Village Voiceless, Village of the Damned

Village of damned VS. voice-logo
Some stories lend themselves to great headlines (”Cocaine cola a real buzz” for instance), but the demise of the Village Voice tends to not offer much humor (except in the Twainian sense of “news of my death is greatly exagerated”). I have mixed feelings. For those of you outside the Manhattan echo chamber, the Voice’s storied tradition of radical politics and culture was absorbed by a national chain of weekly urban “independents,” New Times Media based in Phoenix. The company also owns the LA Weekly, Seattle Weekly and SF Weekly among others. Many are alarmed by the firing of long-time investigative reporter, James Ridgeway. Add to the mix resignations, articles with bogus anecdotes, a shift in priorities and the international trend of media consolidation, and you get one pissed off crowd of readers. Plus New Yorkers are a tough audience to please. Go to a Yankees game and you will know what I mean.

Unfortunately, I think the Voice lost its relevance a long time ago. As much as I appreciate Ridgeway’s reporting, frankly I can get that point of view and information from reading The Nation (which I do regularly). Before the New York Press was taken over by a bunch of frat kids in love with alcohol, porn related storylines and their own snark, I enjoyed it much more than the Voice because at least my views would be challenged on a regular basis by Russ Smith or others. You could predict exactly the POV of the Voice on any issue, making it only its live music ads, film listings, astrology and political cartoons of any interest. Has anyone the nerve to tell the editors that no one can understand a bloody sentence written by its music writers? I don’t fucking care how many clauses with made-up adjectives and metaphors as deep as an outhouse pit you can squeeze into a paragraph-long sentence. What does the damn album sound like? English anyone?

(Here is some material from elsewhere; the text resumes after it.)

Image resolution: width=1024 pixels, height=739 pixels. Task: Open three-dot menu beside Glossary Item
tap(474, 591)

Finally, what the changes confirm is the obvious: the “Village,” i.e. the late-great epicenter of international literati it once was, has gone the way of the rest of Manhattan and has become a mere shadow of its former self, a theme park of Bohemia and feeding tube for the Post-Ironic Village of Damned: Williamsburg. The Voice started as a community paper, and for too long it was a publication without a community. At this point it seems to me that the weekly could use some fresh blood. And so what if it is “foreign’” owned (Arizona might as well be another country), so is the rest of New York. Whether we like it or not, the City belongs to the world.

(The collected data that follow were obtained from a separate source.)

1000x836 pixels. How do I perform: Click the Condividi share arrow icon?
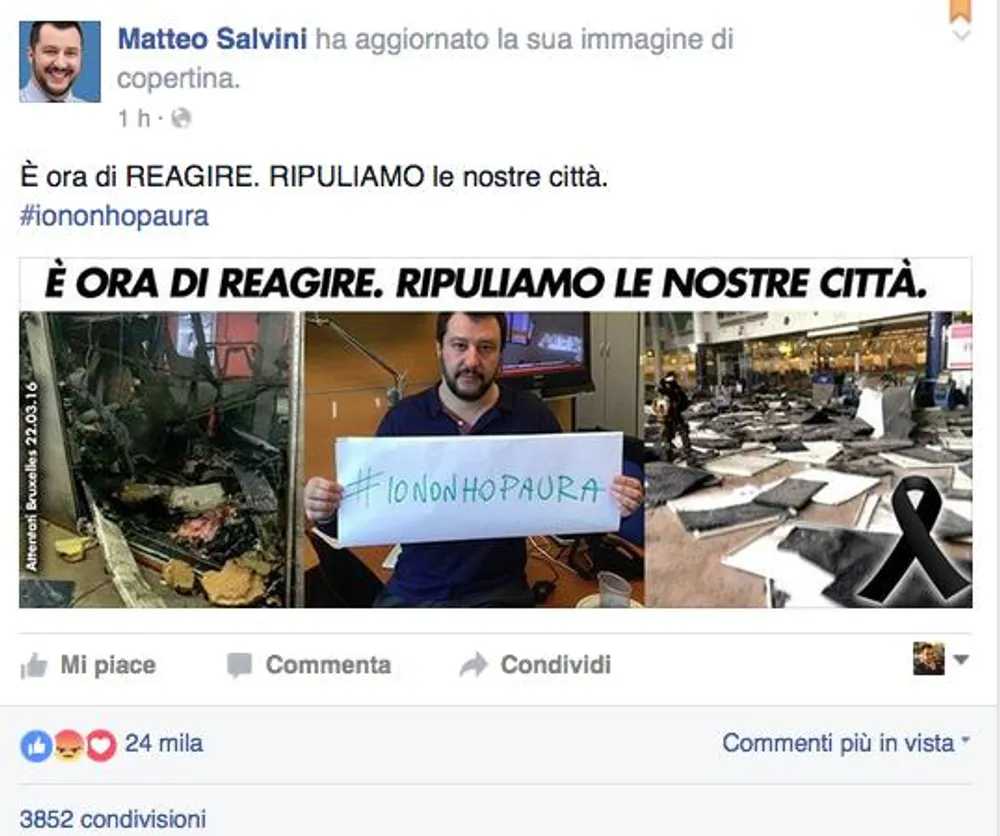click(x=473, y=665)
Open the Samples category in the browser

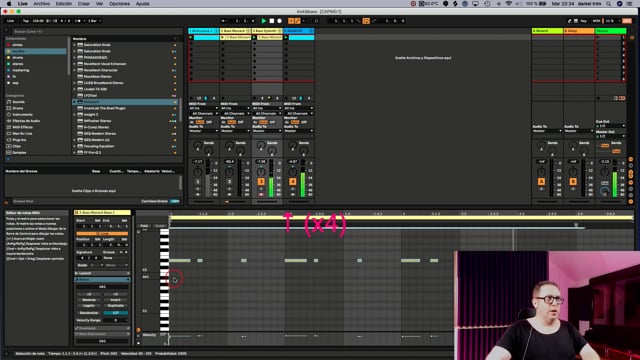(x=19, y=153)
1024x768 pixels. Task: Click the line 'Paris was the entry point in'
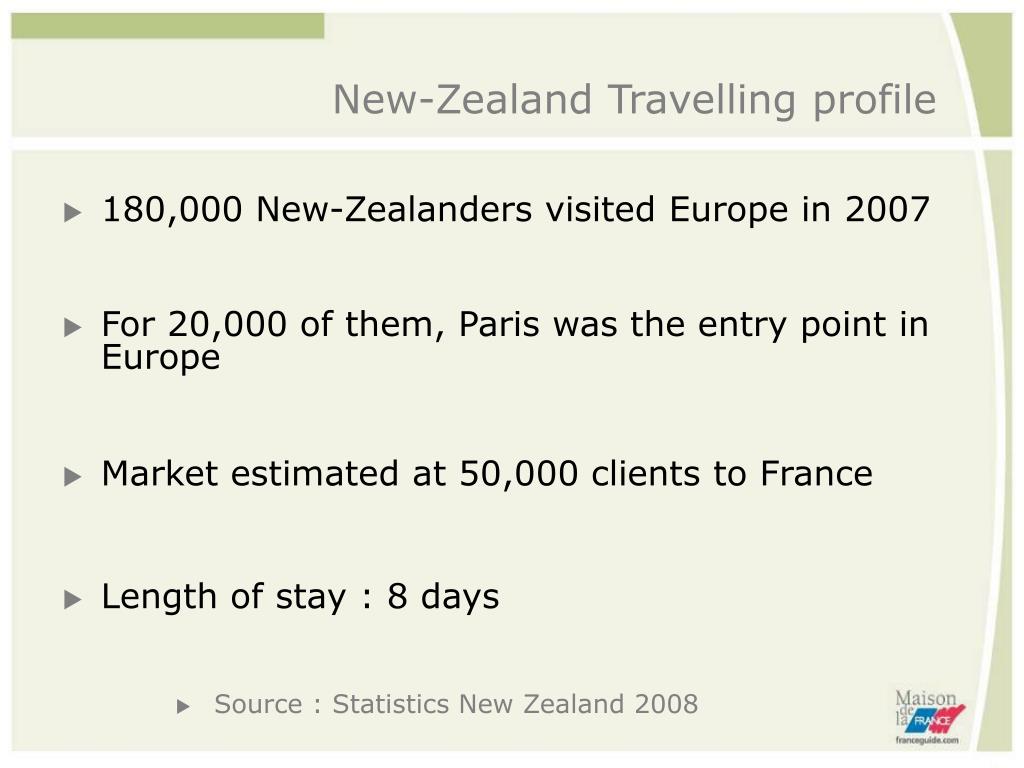694,325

Of course I don’t like the fact that traditional media (such as weeklies, papers, radio and TV) continue to be conglomeratized, but rather than lament the passing of one mode of communication, let’s celebrate a new one: blogs like this and other networked-based communications. As a media producer and consumer, I have never experienced more exciting times (OK, the punk scene in the early-80s is hard to beat). Each age has its own signature, and the one-to-many model is dying fast. Welcome to the Age of Many-to-Many.

Besides, there are still some excellent local papers worth supporting. I’ll only mention the one I read religiously: The Brooklyn Rail. There are too many to mention here, but suffice to say, this is one reader who is not disturbed by changes at the Voice, as long as those creepy kids with psycho eyes from Village of the Damned stay on their own planet: Phoenix.